仕事&マネー 加入しすぎている人も!?女性の人生に合わせた保険見直し3つのポイント

保険に加入するにこしたことはありませんが、ライフスタイルに合わせて見直す必要も。今回は、そんな保険の見直しについて、女性特有の保険加入形式に的を絞って解説します。

実は高額な買物とも言える保険。よく考えましょう!

女性の保険加入の傾向とは

男性と女性の保険加入率は、そんなに大きな違いはありませんが、1%程度男性よりも高いぐらいです。日本人全体としては約8割の人が保険に加入しており、20代では60%程度の加入率ですが、30代では80%超、40代では90%前後と高い加入率となっています。

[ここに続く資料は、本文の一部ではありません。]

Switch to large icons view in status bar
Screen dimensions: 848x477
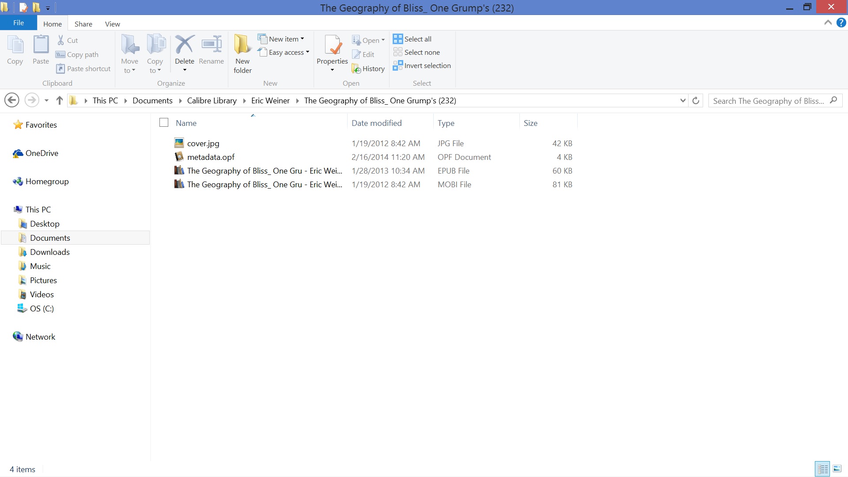coord(837,469)
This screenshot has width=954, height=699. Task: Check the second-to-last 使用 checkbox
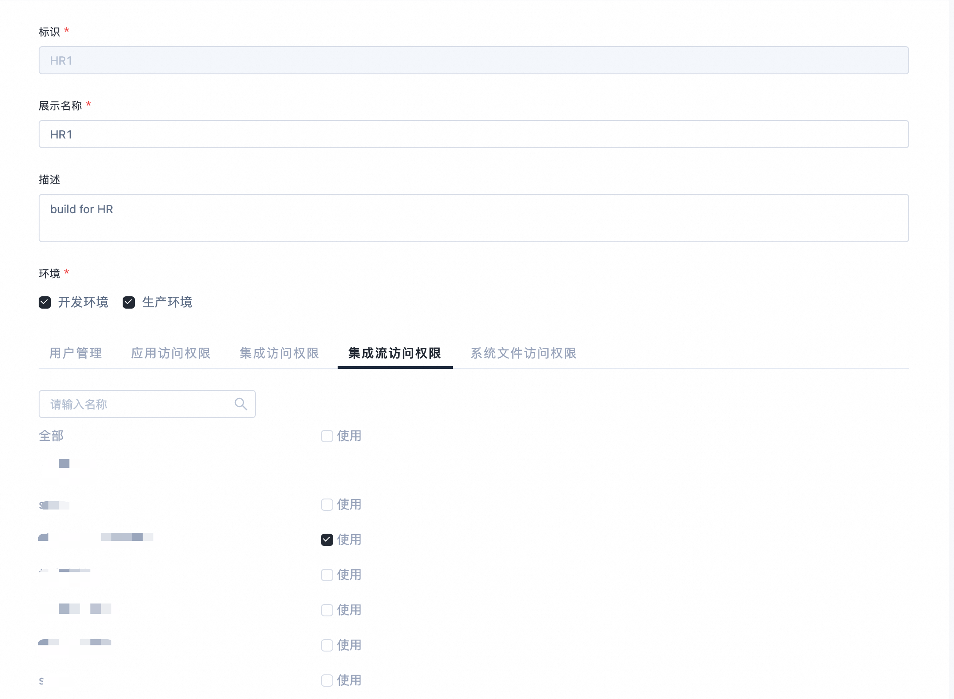click(327, 645)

FP業務を行っている中での実感ではありますが、女性の保険加入の実態として以下のような傾向があるように感じます。

・既婚女性は死亡保険に加入していない
・資金に余裕のある方は貯蓄性のある保険に加入している
・親または配偶者が加入している保険の内容について知らない

死亡保険に加入していない

死亡保険はもし自分に万が一があったときに、残された家族等に保険金を生活保障として残す保険です。いま独身で、親を扶養しているなどの事情がなければ、基本的には加入する必要はないでしょう。

死亡保険は上記のような性格から、結婚すると世帯主である男性が、もしものときに家族が生活に困らないよう加入することが多く、妻である女性が加入していることは少ない傾向です。

しかしながら、最近では共働きが多く女性が家計を支えていることも多くなっています。そのような場合に、働けなくなったり、万が一のことがあったりすれば家計が立ちゆかなくなる可能性があります。

住宅ローンは団体信用生命保険の加入が義務づけられていることが多く、連帯債務や夫婦ペアローンの場合には、もし妻に万が一のことがあっても保険でローンの返済額を補えることがほとんどです。しかし、あくまでも妻の部分の支払いに対してかけられている保障であり、夫の部分の住宅ローンに支払いは補えないため、夫の部分の返済は続くことになります。さらに、夫婦二人の収入でうまく回っていた家庭は貯蓄が貯まらなかったり、最悪破綻してしまったりする(家を売らざる負えなくなるなど)可能性があります。

このような場合に備えて、結婚したら、夫婦のライフプランシミュレーションを作成し、妻に万が一があったときに足りなくなる部分を死亡保険で補うことを検討することをおすすめします。

逆に、妻が家計も支えている場合には、夫の死亡保険の保障額が大きすぎることもあります。夫に万が一があったとしても、妻が働いていれば生活費には困らず、そんなに大きな保障が必要ないことも少なくありません。ただ、仕事をやめることになった場合には保障額を引き上げる必要がでてきます。

貯蓄型保険に加入しすぎていない?

貯蓄型保険とは、保険料が高いもののかならず将来必ず保険金を受取ることができる保険です。

例えば、終身保険、養老保険、学資保険、個人年金保険等が該当します。

貯蓄型保険は早期に途中解約すると元本が割れる可能性がありますが、少なくとも10年以上預ければ元本を上回る保険金を受け取れます。将来受け取れる資金は保障されており、コツコツ貯めたい方には最適な貯蓄方法です。

しかしながら、定期預金などでも分かるように日本の金利は低金利となっており、この貯蓄型保険も例外ではありません。返戻金や満期金が20年後106%となっている場合、1年で増える利回りは約0.25%ということになります。毎月1万円の保険料で20年間貯めて、元本240万円に対して年間平均2,500円、20年で6万円しか増えないということになります。

一方で、(一般)NISAやつみたてNISAの非課税制度を使って投資信託を毎月積立て、年利回り3%で運用すれば毎月1万円の積立で20年間貯めると、元本240万円に対して年間平均72,000円増え、20年間で3,283,020円となり約88万円増えることになります。

もちろん、元本が保証されていないため、一括で購入するよりも毎月コツコツ積み立てることで高いところで買ってしまうリスクを低減していき、損をせずに利益を得ることができるようにすることが重要です。

女性は男性に比べると手堅い資産形成ができる保険を好む傾向があるようですが、この低金利では貯蓄型保険では増えないため、余裕資金の一部を投資に回すのがおすすめです。